Literature DB >> 17363174

Intrastriatal administration of erythropoietin protects dopaminergic neurons and improves neurobehavioral outcome in a rat model of Parkinson's disease.

Y-Q Xue1, L-R Zhao, W-P Guo, W-M Duan.   

Abstract

Erythropoietin (EPO), a hematopoietic cytokine, has recently been demonstrated to protect nigral dopaminergic neurons in a mouse model of Parkinson's disease (PD). In the present study, we tested the hypothesis that recombinant human erythropoietin (rhEPO) could protect dopaminergic neurons and improve neurobehavioral outcome in a rat model of PD. rhEPO (20 units in 2 microl of vehicle) was stereotaxically injected into one side of the striatum. 6-hydroxydopamine (6-OHDA) was injected into the same side 1 day later. Another group of rats received rhEPO (5000 u/kg, i.p.) daily for 8 days, and unilateral injection of 6-OHDA in the striatum 3 days after systemic administration of rhEPO. We observed that intrastriatal administration, but not systemic administration of rhEPO significantly reduced the degree of rotational asymmetry. The rhEPO-treated rats also showed an improvement in skilled forelimb use when compared with control rats. The number of tyrosine hydroxylase (TH)-immunoreactive (IR) neurons in the ipsilateral substantia nigra (SN) was significantly larger in intrastriatal rhEPO-treated rats than that in control rats.

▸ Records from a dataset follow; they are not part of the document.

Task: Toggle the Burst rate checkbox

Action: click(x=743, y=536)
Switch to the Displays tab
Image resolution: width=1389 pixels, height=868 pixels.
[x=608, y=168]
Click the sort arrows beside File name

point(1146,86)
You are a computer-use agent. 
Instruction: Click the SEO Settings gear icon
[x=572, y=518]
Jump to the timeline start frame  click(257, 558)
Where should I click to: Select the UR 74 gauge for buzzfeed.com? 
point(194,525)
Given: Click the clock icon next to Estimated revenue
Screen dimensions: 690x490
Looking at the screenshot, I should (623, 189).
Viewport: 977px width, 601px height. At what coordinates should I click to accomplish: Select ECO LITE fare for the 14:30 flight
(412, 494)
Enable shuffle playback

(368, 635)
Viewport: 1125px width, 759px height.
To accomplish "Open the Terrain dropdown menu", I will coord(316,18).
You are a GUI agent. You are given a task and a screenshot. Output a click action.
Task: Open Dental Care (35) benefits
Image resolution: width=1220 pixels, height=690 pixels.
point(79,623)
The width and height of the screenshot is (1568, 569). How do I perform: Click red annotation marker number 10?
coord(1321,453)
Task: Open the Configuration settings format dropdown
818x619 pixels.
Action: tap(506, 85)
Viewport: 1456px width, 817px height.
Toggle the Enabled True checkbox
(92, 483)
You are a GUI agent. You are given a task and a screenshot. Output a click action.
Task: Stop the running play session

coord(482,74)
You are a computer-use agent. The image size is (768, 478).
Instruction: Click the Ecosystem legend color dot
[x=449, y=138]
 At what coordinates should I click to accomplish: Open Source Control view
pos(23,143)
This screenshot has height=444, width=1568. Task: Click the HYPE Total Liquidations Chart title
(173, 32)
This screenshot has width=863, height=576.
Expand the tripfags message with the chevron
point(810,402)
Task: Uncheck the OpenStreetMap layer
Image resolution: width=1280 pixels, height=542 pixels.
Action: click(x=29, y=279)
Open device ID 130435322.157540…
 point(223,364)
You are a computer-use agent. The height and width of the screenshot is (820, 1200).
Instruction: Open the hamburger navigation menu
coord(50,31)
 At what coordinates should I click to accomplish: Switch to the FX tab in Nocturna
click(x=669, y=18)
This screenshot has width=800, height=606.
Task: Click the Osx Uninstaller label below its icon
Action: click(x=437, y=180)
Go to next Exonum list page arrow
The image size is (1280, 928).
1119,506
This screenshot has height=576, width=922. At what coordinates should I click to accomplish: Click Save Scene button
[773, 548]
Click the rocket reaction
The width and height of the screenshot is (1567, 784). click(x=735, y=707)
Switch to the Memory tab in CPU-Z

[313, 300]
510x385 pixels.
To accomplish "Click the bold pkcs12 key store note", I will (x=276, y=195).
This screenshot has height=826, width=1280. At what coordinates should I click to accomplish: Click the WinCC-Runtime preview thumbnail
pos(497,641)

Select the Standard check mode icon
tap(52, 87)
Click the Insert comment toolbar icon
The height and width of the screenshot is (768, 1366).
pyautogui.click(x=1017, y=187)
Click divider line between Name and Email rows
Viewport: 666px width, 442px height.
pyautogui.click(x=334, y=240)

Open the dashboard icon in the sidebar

TH-IR fibers in the 6-OHDA-lesioned striatum were also increased in the intrastriatal rhEPO-treated rats when compared with control rats. In addition, there were lower levels of expression of major histocompatibility complex (MHC) class II antigens and a smaller number of activated microglia in the ipsilateral SN in intrastriatal rhEPO-treated rats than that in control rats at 2 weeks, suggesting that intrastriatal injection of rhEPO attenuated 6-OHDA-induced inflammation in the ipsilateral SN. Our results suggest that intrastriatal administration of rhEPO can protect nigral dopaminergic neurons from cell death induced by 6-OHDA and improve neurobehavioral outcome in a rat model of PD. Anti-inflammation may be one of mechanisms responsible for rhEPO neuroprotection.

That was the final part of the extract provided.